Live Journeys
Symbiosis Orchestra
Une passion pour les musiques électroniques obscures est née chez moi voila maintenant quelques mois. Certes, j’ai toujours entretenu des rapports ténus avec des labels à l’échine concassée tels que Warp ou Planet Mu, mais mon désir d’aventure ne parvenait plus à se voir rassasié comme auparavant. C’est en fouillant (bien aidé par mes collaborateurs je dois dire) dans les recoins de la musique électro-acoustique, ambient ou encore concrète – assimilées pompeusement à la frange « dure » de la musique expérimentale - que mes envies de renouveau ont retrouvé pleinement matière à réfléchir. Et pourtant, à en voir les réactions suscitées auprès de mes pairs, il semblerait que ces musiques demeurent encore et toujours en marge du reste de la production électronique. Musique jugée ennuyeuse par certains, trop intellectuelle pour d’autres ; les musiques expérimentales sont toujours considérées, malgré les possibilités infinies qu’elles offrent, comme le vilain petit canard de la bande.
Symbiosis Orchestra devrait pouvoir remédier à tout cela.
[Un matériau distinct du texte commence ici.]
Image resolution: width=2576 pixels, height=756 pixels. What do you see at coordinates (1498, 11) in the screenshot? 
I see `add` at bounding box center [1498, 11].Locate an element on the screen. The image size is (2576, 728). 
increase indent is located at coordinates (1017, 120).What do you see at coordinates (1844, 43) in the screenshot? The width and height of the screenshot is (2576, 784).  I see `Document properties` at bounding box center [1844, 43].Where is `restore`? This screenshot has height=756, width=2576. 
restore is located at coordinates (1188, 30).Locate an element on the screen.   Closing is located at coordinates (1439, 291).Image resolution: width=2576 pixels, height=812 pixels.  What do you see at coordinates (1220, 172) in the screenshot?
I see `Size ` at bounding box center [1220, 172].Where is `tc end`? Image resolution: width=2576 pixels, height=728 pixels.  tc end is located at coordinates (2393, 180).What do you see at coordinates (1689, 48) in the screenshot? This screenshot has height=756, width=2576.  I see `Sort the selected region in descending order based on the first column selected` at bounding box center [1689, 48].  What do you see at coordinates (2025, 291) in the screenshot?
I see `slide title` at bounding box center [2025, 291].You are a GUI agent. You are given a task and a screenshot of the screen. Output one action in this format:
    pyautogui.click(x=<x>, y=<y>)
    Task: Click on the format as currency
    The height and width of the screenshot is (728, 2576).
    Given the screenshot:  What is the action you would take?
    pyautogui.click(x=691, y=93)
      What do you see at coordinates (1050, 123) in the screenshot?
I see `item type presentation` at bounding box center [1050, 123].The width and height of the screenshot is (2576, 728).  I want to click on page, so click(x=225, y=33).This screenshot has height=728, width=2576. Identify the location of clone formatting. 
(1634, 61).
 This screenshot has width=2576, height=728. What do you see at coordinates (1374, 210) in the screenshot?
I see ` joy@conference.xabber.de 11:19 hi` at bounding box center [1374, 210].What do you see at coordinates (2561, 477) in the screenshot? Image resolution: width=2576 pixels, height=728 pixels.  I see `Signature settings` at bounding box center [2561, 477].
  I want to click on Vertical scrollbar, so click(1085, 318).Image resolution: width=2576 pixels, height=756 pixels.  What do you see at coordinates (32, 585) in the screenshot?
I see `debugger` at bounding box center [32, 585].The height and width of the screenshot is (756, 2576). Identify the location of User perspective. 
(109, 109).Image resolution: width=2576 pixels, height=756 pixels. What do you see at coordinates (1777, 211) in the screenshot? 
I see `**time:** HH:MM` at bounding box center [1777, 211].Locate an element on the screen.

Car si le principal grief reproché à cette musique est bien le statisme, voire le manque d’émotions inhérent à ses constructions (paraît-il), voici un disque qui combine à merveille audace sonore et relative accessibilité. Live Journeys se présente comme onze titres entièrement enregistrés au cours de la tournée italienne d’Andrea Gabriele, puis mixés ensemble afin de former ce premier long format. Et le moins que l’on puisse dire c’est que ce faux collectif (comptant notamment Scanner et Lawrence English dans ses rangs) fait les choses bien en organisant une véritable rencontre du troisième type. Alors que les premières minutes annonçaient une œuvre romanesque de par son orchestration classique lancinante, on se voit rapidement embarqué dans un univers entièrement fait de rencontres sonores chaleureuses. Les arpèges de guitares chantent les louanges de quelques nappes ambient éthérées pendant que de douces salves de drones recouvrent avec sensualité la voix perçante d’une jeune sylphide dansant sur un jazz éclairé.
Maintenant chaudement installé dans la pièce où se déroulent ces lentes mutations, je m’étonne encore d’entendre une guitare basse s’acoquiner avec des micro-beats d’une electronica squelettique ou de surprendre une poignée de rythmes tribaux chevaucher une ambient troublée par une série de sons environnementaux. Et pourtant malgré ces chocs électro-acoustiques, tout s’emboîte avec virtuosité sans qu’aucun changement de plan ne puisse être détecté, comme si tout avait été finalement pensé dans le cadre de cette fin unique. Avec ses quarante minutes au compteur, le seul reproche à faire à Symbiosis Orchestra est son synthétisme, constatant que cette œuvre aux courbes aguicheuses se serait bien vue rallongée de moitié.
Amis de la bonne musique, nous y voilà. Symbiosis Orchestra nous gratifie là d’un premier album aux charmes simples mais terriblement envoûtants, chauds et cotonneux. Live Journeys constitue la porte d’entrée idéale pour tous ceux qui envisagent de passer le cap tant redouté des musiques électro-acoustiques, ainsi qu’une occasion supplémentaire pour les fans endurcis de creuser encore un peu plus le sillon d’une musique expérimentale bien vivante. Très bel album donc.